Cicogna produced several important Italian films, including Metti, una Sera a Cena by Giuseppe Patroni Griffi and Indagine su un Cittadino al di Sopra di Ogni Sospetto (Investigation of a Citizen Above Suspicion) by Elio Petri, with the latter winning the Oscar for best foreign language film in 1971. The New York Times called her “one of the most powerful women in European cinema.”
Her extraordinary experience and career were recounted in 2021 in the documentary film Marina Cicogna. Life and Everything Else by Andrea Bettinetti and in her autobiography, Ancora Spero, released this year by Marsilio Publishing.
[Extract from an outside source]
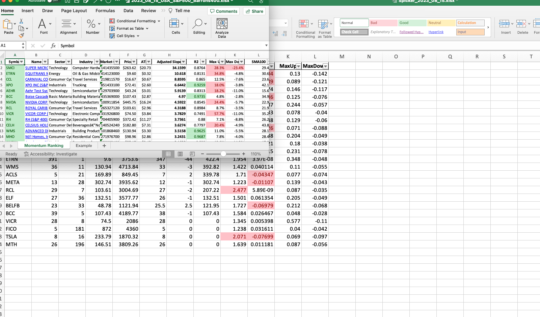This screenshot has height=317, width=540.
Task: Click the Share button
Action: 254,11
Cicogna died with Benedetta Gardona, her companion of more than 30 years, by her side.
Ahead of receiving the 2023 David Award for Lifetime Achievement this year, Cicogna spoke to THR Roma about her life, her films, her bond with Florinda Bolkan, the Film Academy and the parties “that have not been able to take place since ’68.” And on being a woman in the golden age of the world of cinema, she said, “Yes, the desire to put you under was all there.”
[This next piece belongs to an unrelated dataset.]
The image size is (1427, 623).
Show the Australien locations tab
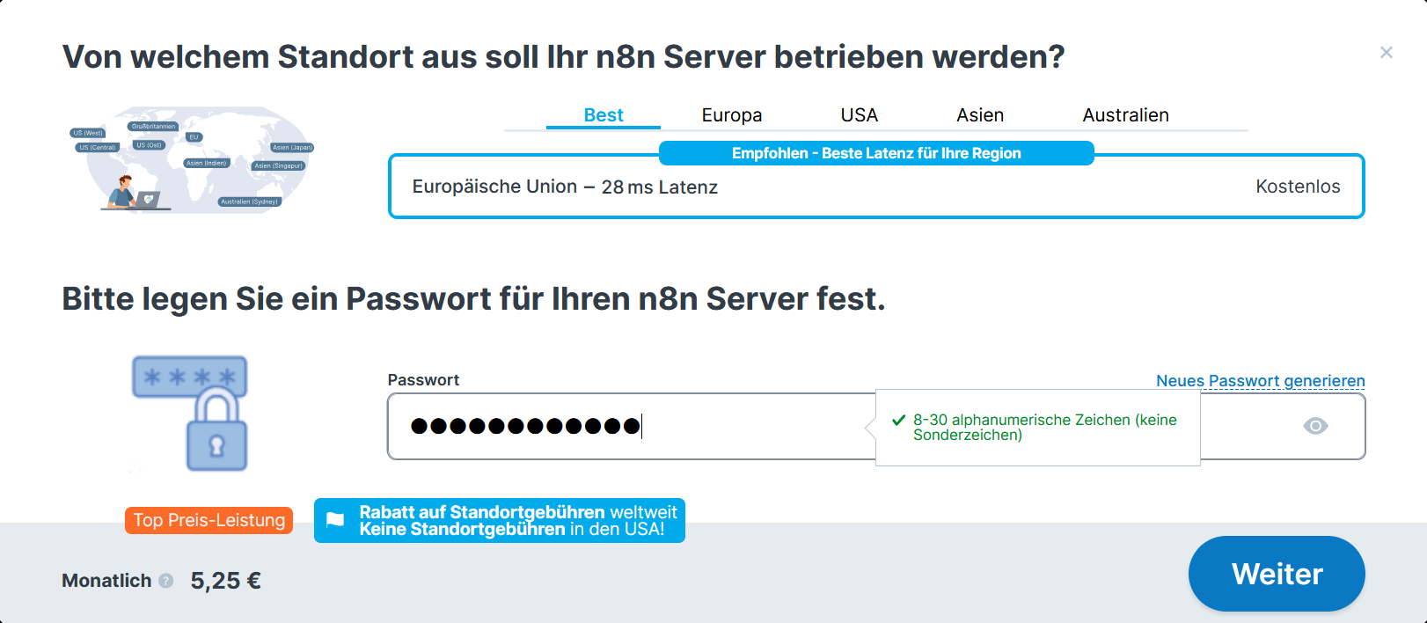pos(1125,115)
Born in Rome on May 29, 1934, Marina Cicogna Mozzoni Volpi di Misurata was an actress, photographer and screenwriter. Her grandfather was Count Giuseppe Volpi, who was president of the Venice Biennale and founder of the Venice Film Festival in 1932, after whom the Volpi Cup is named.
Raised between Milan, Venice, Cortina and Rome, she had frequented the world of the dolce vita. After graduating from Sarah Lawrence College in New York (Marguerite Yourcenar was among its professors), Cicogna attended a photography school, but it was her friendship with Jack Warner’s daughter that introduced her to Hollywood, where she got to know, among others, Marilyn Monroe and Lauren Bacall on the set of How to Marry a Millionaire (1953).
With Euro International Films, purchased by her family and controlled with her brother, Bino, who died by suicide in 1971, Cicogna distributed a large number of films in Italy, from Sidney Lumet’s L’uomo del Banco dei Pegni (1964) to Luis Buñuel’s Bella di Giorno (1967) to producing her first film, Metti, una Sera a Cena.
More of the successful films she distributed included Teorema to Medea by Pier Paolo Pasolini; La Classe Operaia va in Paradiso by Petri; Uomini Contro by Francesco Rosi; Mimì Metallurgico ferito nell’onore; Film d’amore e d’anarchia by Lina Wertmüller; Brother Sun, Sister Moon by Franco Zeffirelli; and Once Upon a Time in the West by Sergio Leone.